After a distinguished career that had seen him through two financial crises and a terror attack, corporate veteran Henry Ho decided in 2013 that it was time to retire but friends and colleagues would not hear of it.
Mr Ho, 61, tells The Straits Times: "The first few months were glorious - nothing to do, no schedule. Then after a while I got phone calls from friends, asking for help.
"I thought I was retiring but I ended up in semi-retirement."
He has since taken up advisory roles with Fullerton Financial Holdings and Temasek International and also sits on the board of PT Chandra Asri in Indonesia, AIA Singapore and Alliance Bank in Malaysia.
Most recently, Mr Ho was named the non-executive chairman for South-east Asia at Rothschild, one of the world's largest independent financial advisory groups.
This was a coup for Rothschild, which is hoping to raise its presence in South-east Asia. By having Mr Ho on board, it can tap his deep knowledge of the region and extensive network of business people, wealthy families and regulators.
Mr Ho has built up this wealth of experience throughout his long career, which started in 1981 at Citibank Malaysia. He has since lived and worked in Thailand, Indonesia, Saudi Arabia and Singapore.
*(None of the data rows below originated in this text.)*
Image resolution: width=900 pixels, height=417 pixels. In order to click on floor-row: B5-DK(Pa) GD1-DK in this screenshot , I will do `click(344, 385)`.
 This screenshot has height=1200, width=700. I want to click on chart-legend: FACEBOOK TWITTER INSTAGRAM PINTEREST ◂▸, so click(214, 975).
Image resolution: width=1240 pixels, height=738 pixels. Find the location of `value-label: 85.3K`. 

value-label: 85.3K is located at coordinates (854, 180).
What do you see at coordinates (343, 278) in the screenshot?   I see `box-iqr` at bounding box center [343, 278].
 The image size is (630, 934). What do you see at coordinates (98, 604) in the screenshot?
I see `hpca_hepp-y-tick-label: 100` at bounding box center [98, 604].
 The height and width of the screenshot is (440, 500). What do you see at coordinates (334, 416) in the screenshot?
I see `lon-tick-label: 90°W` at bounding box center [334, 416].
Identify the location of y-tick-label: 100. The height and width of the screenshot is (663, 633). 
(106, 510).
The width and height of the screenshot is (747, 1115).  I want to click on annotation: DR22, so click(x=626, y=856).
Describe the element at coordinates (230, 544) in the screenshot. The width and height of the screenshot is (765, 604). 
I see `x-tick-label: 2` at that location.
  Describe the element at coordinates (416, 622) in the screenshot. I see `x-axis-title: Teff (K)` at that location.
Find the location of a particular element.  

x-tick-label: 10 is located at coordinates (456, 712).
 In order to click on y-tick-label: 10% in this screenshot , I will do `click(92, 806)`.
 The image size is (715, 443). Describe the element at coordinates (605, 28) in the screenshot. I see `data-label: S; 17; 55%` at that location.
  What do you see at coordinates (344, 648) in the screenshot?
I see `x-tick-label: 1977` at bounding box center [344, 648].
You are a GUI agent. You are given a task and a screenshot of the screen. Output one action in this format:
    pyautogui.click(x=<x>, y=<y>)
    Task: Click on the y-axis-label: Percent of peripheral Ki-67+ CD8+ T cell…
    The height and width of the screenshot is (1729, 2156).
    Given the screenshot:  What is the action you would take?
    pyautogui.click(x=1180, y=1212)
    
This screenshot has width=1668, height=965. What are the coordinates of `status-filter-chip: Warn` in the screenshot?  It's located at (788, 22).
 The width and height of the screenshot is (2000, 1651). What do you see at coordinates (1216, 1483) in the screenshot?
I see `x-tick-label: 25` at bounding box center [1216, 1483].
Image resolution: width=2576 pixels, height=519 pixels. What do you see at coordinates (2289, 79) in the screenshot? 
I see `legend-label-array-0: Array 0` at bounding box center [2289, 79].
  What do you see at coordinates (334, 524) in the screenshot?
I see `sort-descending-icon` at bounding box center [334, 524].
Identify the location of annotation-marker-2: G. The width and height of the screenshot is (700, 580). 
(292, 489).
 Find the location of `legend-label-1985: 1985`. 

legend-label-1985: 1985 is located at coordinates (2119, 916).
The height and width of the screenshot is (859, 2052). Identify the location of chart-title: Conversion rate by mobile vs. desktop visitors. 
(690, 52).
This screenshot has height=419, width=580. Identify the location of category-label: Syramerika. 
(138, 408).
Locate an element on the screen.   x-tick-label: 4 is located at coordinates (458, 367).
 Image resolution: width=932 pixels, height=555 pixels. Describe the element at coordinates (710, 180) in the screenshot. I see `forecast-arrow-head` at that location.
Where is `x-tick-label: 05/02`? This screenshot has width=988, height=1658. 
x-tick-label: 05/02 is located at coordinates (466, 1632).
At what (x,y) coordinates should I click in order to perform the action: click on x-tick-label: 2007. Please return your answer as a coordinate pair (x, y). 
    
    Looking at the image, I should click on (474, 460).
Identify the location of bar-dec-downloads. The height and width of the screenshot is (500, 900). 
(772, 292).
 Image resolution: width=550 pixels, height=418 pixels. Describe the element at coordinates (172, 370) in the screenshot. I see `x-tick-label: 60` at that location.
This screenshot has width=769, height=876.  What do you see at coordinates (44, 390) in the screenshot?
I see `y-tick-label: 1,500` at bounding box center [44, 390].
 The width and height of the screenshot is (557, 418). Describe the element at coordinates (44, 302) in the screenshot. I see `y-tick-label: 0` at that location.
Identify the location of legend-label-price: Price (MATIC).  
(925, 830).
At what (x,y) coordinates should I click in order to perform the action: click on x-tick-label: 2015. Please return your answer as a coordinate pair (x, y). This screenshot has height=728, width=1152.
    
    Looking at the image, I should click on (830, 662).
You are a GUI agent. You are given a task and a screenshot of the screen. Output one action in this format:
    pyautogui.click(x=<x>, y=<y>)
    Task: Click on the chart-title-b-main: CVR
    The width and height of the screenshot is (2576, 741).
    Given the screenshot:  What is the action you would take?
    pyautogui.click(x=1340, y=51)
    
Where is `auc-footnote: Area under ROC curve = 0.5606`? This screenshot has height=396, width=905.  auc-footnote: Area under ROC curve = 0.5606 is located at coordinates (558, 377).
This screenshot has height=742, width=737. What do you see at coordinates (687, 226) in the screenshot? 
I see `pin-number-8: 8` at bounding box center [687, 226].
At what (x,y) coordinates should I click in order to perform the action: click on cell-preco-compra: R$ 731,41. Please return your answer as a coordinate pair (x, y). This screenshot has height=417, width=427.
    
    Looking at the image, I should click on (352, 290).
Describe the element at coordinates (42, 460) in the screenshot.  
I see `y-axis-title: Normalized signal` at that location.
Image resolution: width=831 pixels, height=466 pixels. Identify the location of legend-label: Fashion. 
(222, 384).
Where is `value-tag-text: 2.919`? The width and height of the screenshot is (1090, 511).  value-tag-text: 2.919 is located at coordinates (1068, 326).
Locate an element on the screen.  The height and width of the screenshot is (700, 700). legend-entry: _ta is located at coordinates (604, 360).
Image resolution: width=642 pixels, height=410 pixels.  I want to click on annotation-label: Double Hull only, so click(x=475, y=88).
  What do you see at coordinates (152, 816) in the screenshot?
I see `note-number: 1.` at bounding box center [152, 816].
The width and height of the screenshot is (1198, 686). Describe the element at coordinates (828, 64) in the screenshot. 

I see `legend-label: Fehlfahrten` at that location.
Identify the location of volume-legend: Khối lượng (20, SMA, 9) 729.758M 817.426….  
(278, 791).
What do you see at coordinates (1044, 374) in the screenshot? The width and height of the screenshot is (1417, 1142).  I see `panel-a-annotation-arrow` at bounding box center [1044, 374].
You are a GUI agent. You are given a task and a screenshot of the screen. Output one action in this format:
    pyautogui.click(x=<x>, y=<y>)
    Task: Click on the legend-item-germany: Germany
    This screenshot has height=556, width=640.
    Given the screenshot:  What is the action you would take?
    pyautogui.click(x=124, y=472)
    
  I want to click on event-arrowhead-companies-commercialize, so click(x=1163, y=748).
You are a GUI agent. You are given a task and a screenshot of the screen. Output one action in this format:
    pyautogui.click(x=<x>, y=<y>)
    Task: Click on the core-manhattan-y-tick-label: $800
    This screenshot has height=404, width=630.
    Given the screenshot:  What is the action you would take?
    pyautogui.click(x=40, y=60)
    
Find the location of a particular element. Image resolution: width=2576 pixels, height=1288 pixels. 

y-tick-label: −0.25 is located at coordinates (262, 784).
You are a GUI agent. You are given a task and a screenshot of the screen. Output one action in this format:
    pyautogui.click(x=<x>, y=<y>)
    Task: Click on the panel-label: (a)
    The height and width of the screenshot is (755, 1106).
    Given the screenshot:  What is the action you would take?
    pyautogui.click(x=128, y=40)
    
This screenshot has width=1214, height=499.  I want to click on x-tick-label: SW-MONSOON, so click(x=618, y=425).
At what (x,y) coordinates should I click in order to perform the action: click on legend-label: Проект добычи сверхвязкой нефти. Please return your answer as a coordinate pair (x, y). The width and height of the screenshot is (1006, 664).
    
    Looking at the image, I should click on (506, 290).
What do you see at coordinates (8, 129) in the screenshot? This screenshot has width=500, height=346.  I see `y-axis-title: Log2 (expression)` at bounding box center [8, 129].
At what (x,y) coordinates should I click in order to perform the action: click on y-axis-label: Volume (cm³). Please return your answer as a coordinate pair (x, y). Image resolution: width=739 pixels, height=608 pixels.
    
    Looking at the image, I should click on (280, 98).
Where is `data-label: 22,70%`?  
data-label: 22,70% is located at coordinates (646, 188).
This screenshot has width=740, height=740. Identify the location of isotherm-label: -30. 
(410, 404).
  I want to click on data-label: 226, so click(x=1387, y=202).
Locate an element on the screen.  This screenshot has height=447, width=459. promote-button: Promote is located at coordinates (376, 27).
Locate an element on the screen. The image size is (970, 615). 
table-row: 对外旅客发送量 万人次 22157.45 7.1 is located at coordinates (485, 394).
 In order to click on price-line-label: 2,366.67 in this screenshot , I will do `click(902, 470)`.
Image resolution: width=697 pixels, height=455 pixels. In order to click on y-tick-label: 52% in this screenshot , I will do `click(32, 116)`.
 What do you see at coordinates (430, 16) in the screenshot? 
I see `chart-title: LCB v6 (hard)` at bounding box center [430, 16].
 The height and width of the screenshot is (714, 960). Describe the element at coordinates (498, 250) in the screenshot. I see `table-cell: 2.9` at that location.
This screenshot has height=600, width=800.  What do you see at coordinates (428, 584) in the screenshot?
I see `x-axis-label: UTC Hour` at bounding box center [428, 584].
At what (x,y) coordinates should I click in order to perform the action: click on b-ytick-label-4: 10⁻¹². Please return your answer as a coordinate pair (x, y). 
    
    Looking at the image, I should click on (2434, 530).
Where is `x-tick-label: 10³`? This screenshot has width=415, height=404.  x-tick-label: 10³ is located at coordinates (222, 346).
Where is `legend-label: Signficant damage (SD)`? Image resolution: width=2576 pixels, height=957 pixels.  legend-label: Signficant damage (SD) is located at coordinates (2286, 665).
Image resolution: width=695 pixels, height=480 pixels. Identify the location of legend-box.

As head of Citibank Thailand, he was at the front lines of the Asian financial crisis of 1997 and 1998, a period of many sleepless nights.
"I must say that Citi was geared up for the crisis - we knew it was coming and we prepared our operations in Thailand for it," he recalls.
"But still when it happened, our loan books went soft. When the local currency went down from 25 baht against the US dollar to 40 baht, and the local interest rates shot up from 6 per cent to 25 per cent, there was no way businesses could survive," he says.
"We made some great decisions and some terrible decisions but, in such a situation, if you can make six out of 10 decisions that are right, I think you're OK."
That zen attitude has been hard won.
In 2002, during a stint at the Saudi American Bank, a Citi affiliate in Riyadh, the residential compound he was living in came under a terrorist attack. Luckily, the bomb went off quite a way from his apartment block and the family survived, but they lost some friends and were shaken by the close shave.
"My wife had gone for a walk around the compound half an hour before the bomb went off, and she had passed through the site of the attack," he recalls. He would have liked to stay longer in Riyadh but the situation became too tense and his residential compound began looking like a war zone, surrounded by military checkpoints and weapons.
Coincidentally, he was headhunted by Temasek, and decided to take up the offer and move back to Asia as the head of Bank Internasional Indonesia (BII), in which the investment firm had just bought a stake.
"My mandate was to turn BII around. Its finances were OK, but when it was under the Indonesian government there was nothing much going on. So we rebooted it and put up a strategic business proposition based on the strengths and position of the bank."
In 2008, Temasek sold its stake in BII to Maybank and, in 2009, Mr Ho returned to Singapore as a managing director of Temasek.
It was his second time going through a major financial crisis, but this time his job was very different.
"There were some wonderful deals that we did which we bought at quite distressed prices. Some of the things that we bought were at one-third their value and just six months later were paying us back a few times," he says.
"Still it was scary. Even with deep pockets, you don't know how long the crisis will last. You go through it with a lot of respect for market forces."
In 2010, he returned to Indonesia, this time to head another bank in which Temasek had bought a stake - Bank Danamon.
As with BII, his job was to help the bank realise its growth potential - a task he did so well that Danamon eventually caught the eye of DBS Bank, which attempted to acquire Temasek's majority stake in 2013.
The deal fell through as it failed to win regulatory approval, a result that Mr Ho attributed to bad luck.
"The deal made a lot of sense. We thought Danamon would benefit strategically over the longer term with a parent company like DBS. But it was unfortunate the events that unfolded, such as the Indonesian regulators changing foreign ownership laws while the talks were going on."
But again, his zen attitude prevailed: "The best way for me to view it is that it was a coincidence."
Having chalked up these experiences, Mr Ho is happy to now tap his knowledge and contacts to help Rothschild build up its South-east Asia presence.
"In the 1980s, Rothschild was quite a well-known name, actively participating in a lot of capital market transactions in this part of the world but, starting from the mid-1990s, they sort of took a step back. But now they want to do something meaningful," Mr Ho says.
"From all the discussions I've had with senior management in Paris and London, they want to invest in South-east Asia and are willing to be patient, so I decided it may not be a bad fit. It also gives me an excuse to go and meet up with old friends while helping Rothschild."